E-commerce, third party logistics providers, food manufacturers and other warehouse-dependent sectors are all competing for the same spaces, and landlords are naming their price.
With little new stock coming to the market, tenants can expect conditions to continue well into 2023, JLL Executive – Industrial, Alexandra Nakhoul, said.
“Rents are reaching unprecedented levels. High rental prices are being dictated by who needs the space the most and what the demand is like at the time that the asset becomes vacant,” Ms Nakhoul, who is based in JLL’s Parramatta office, said.
“Due to the sheer lack of available properties on the market, we are now seeing major occupiers place a larger emphasis on their supply chain efficiencies as they reassess their strategies on a national level.
“The disruption has been particularly acute in e-commerce. Suppliers have moved from their usual ‘just in time’ model to a ‘just in case’ model, overhauling and holding onto more stock,” Ms Nakhoul said.
Owners of industrial assets are capitalising on the hot market and locking in long lease terms with higher rent review structures, JLL Director, Miguel Lee said.
“Over the past year, the industrial and logistics sector returns reached their highest level on record, significantly outpacing inflation. More recently, we are witnessing annual fixed rent increases latch onto Consumer Price Index (CPI) as inflation drifts higher.
“For example, the average annual rent increase structure of a long-term lease in an industrial property average around 3%. In the current market, we are seeing these jump to 5%.

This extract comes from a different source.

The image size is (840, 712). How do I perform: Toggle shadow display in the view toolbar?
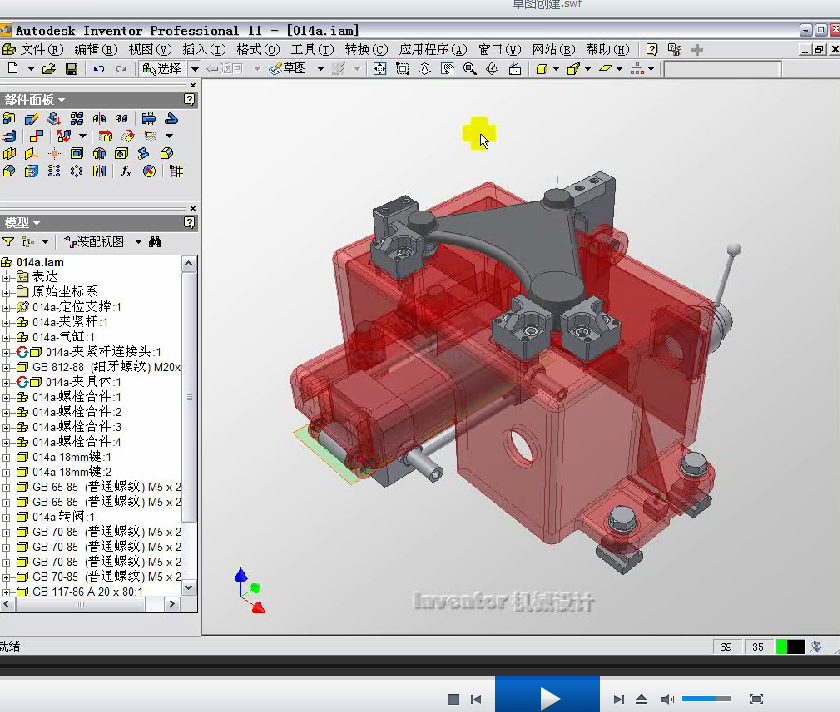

“Additionally, incentives have sharpened drastically across all Australian industrial markets. It’s clear that these commercial transaction proponents are likely to remain at elevated levels throughout 2023,” said Mr Lee.

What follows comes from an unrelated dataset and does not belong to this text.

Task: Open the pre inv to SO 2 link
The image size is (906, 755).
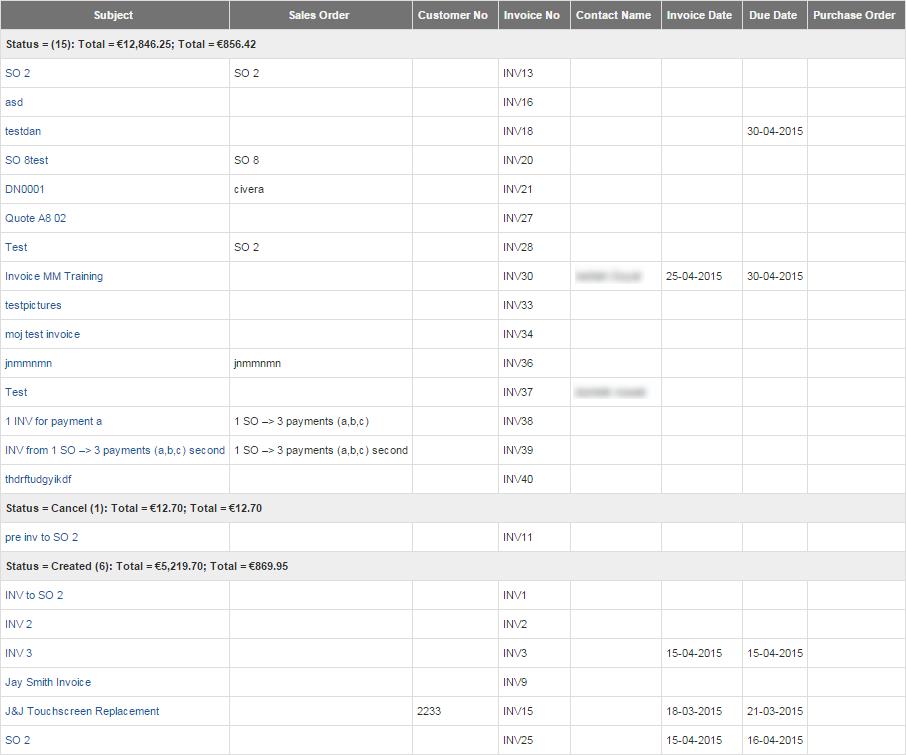Action: [41, 537]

Mr Lee, also in Parramatta, said 2022 could be the year industrial rents meet retail rents in Sydney.
“Unfortunately for tenants, there’s no relief coming in the next 12 months,” Mr Lee said. “We expect this compelling demand – caused by supply chain disruption – to continue into the back end of 2023, if not longer.
“The lack of new stock is a huge problem. There are a few developments coming, but these won’t come anywhere near to meeting tenant demand. Rents will still be at elevated levels and construction costs are now being passed onto the tenant,” Mr Lee said.
JLL’s latest Research figures capture the rental price surge. Prime rents increased in all tracked NSW precincts over the previous quarter, with quarterly rental growth reaching 8.27% in Sydney’s Outer South-West against a whole-market prime average rental rate increase of 6.22%. Nationally, year-on-year rental growth has averaged 14.9%.
JLL is tracking 1,123,350 square metres of stock under construction in the Sydney market. Of this, 735,880 square metres (71% of which is pre-committed) is due for completion this year.